|
На низком берегу Невы, возле самой волны, бесшумно целовавшей прибрежный песок, вдали от суеты едва-едва возрождавшегося Петербурга, сидели мы долгие вечерние часы и слушали Гумилева, читавшего свои стихи.
Монотонное, с однообразным повышением и понижением, с холодным, почти бездушным пафосом, чтение. Порой становилось скучно. Стихи были знакомые, читал Гумилев с незажигающей, неволнующей четкостью, но поэт любил читать себя, а слушательницы требовали еще и еще.
Мы жили в советском доме отдыха - и все были рады уйти от вялых будней коммунизированной жизни. Странные были дни: в двух шагах от нас - огромный, советски-прозябавший завод с комячейками, комиссарами, лозунгами, резолюциями, а мы сидим на безмятежном берегу Невы без комиссаров, без лозунгов, без кожаных курток и "партийной дисциплины" и слушаем стихи о дикой Африке, о женщине с огненными волосами, об обезьяне, пять дней правившей страной1. И разве только эта обезьяна возвращала усталую от казарменной жизни мысль к окружавшей действительности, нелепой, изуродованной, обнищавшей.
Среди этого общего обнищания и жалкого духовного оскудения Гумилев продолжал с необычайным упорством и неуклонной твердостью, с какой-то свойственной ему несгибающейся и неуклоняющейся прямотой жить в своем мире поэтического образо- и словотворчества.
Была какая-то не вязавшаяся с искривленным и надломленным окружением нас всех надменность в его сухой и холодной фигуре, его размеренной и спокойной речи, его фанатической любви к поэзии, которая превыше всего.
Вечер за вечером сидели мы на низком берегу Невы, слушали стихи, говорили о литературе, уносились от лозунгов и "пожара мировой революции", от "серпа и молота" в экзотический мир глубинной Африки.
О чем можно было говорить с Гумилевым?
Как со всяким человеком, обо всем, конечно, но через пять минут разговор уже переходил на поэзию.
Это была его исключительная особенность: в сущности, кроме поэзии, его ничто не интересовало по-настоящему.
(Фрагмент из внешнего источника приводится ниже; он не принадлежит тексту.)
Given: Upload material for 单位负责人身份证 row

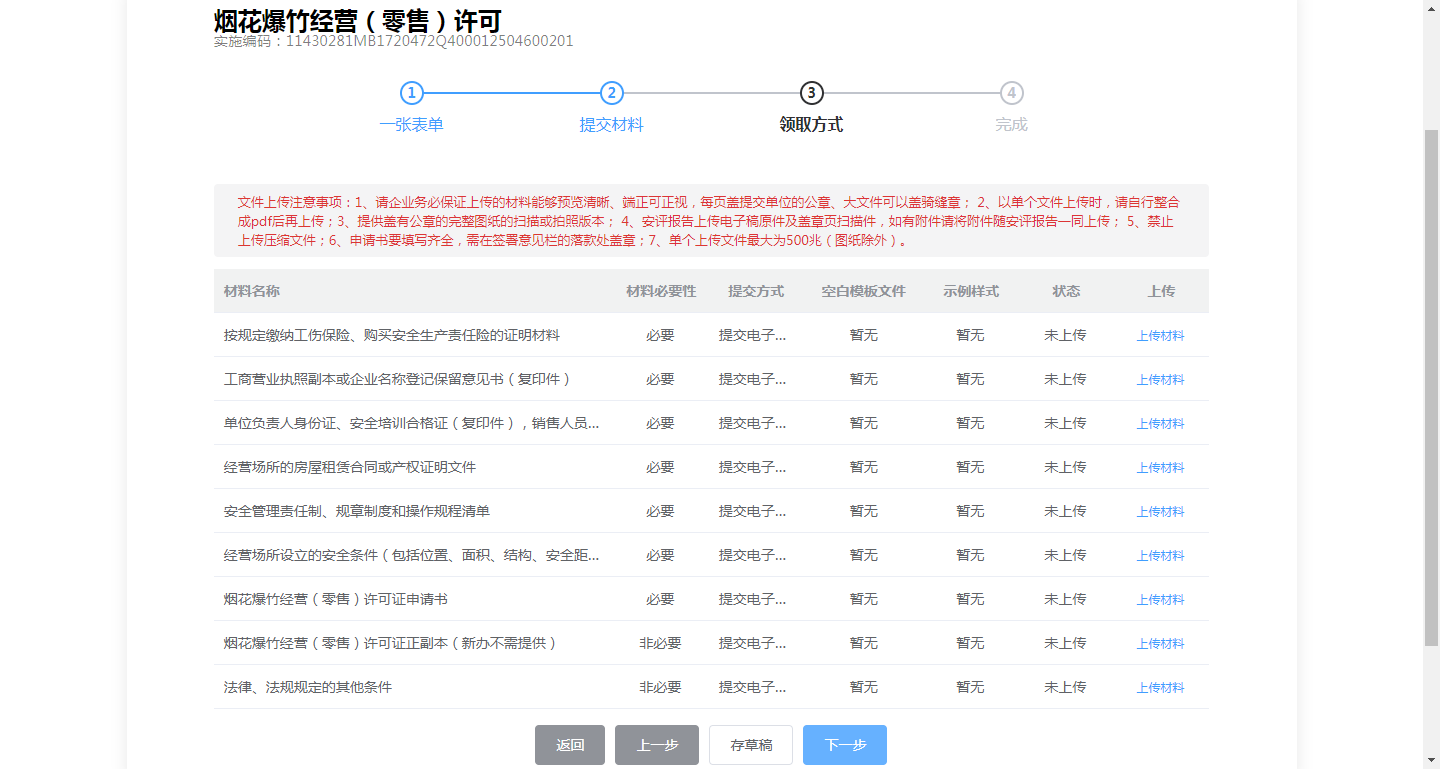Looking at the screenshot, I should (1160, 424).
По всем самым острым вопросам жизни он скользил рассеянным взглядом: общественность, политика, гражданская война, удушье окружающего - все это как-то мало его задевало.
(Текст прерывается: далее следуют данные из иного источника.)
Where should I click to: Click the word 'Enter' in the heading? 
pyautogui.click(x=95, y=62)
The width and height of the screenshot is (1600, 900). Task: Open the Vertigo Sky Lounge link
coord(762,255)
Гумилев расстрелян за участие в контрреволюционном заговоре. Я не знаю, имел ли он какое-либо отношение к таганцев-скому делу2. В Петербурге носились смутные слухи, будто он летом 1921 года в Крыму, куда он уехал на две-три недели, написал для каких-то офицеров антисоветскую прокламацию.
Маловероятно, но возможно. Если написал, то, должно быть, очень скверно. Он политику не только не любил, он не понимал ее: при всей своей начитанности в европейской художественной литературе он был примитивен в своем политическом мировоззрении и мироощущении.
Припоминаю разговор, который мы имели с ним в то же лето 1920 года, когда жили с ним вместе в доме отдыха. Единственный за все годы революции разговор о политике, о том, что в советской тюремной жизни называлось общественностью, о литературно-общественных делах.
Быть может, впервые, во время этого разговора, он задумался над той борьбой, которую мы вели тогда за право писателя сохранить свое писательское "я", за его достоинство, за его существование. До тех пор он пользовался, как и все, скромными плодами этой борьбы, принимая их как должное, не давая себе - как и почти все - труда хоть на мгновенье вдуматься в ту огромную работу, которая велась около него.
Он говорил политически-наивные слова. Он был почти детски-оптимистичен: он ждал близкого падения большевизма с тем ясе упрощением сложной ткани разбереженной и взбудораженной жизни, с которым к ней подходил рядовой обыватель.
Уверенный в себе, в своих творческих силах, в несокрушимой правде своего поэтического пути, он всем холодным огнем своей Души ненавидел большевизм, примитивно рисуя себе рай "белого" освобождения.
Разгул народной стихии, разнузданность черта, вызванного из мрачных ущелий человеческого духа, были ему и чужды и непонятны. И суждения его о революции были неинтересны.
Даже в разговорах с глазу на глаз, под старой березой у проезжей дороги, он афишировал "аристократизм духа", нередко путая настоящий аристократизм, которым пропитаны лучшие, тончайшие стихи его, с армейской игрой в гвардейщину.
|
|
* * * * * |
|
Двумя уступами вырубил Господь Бог духовный лик Гумилева: на большой высоте, среди цветущих фантастических садов, в лучах абиссинского солнца, высоко-высоко над суетной людской толпой, раскинулась поэтическая терраса его духа. Здесь рождались чеканные образы, сильные, ударные рифмы, здесь звучал гумилевский ритм, здесь жила его поэтическая гордость, казавшаяся, быть может, гордыней, в действительности же значительная в глубине своей силою самооценки.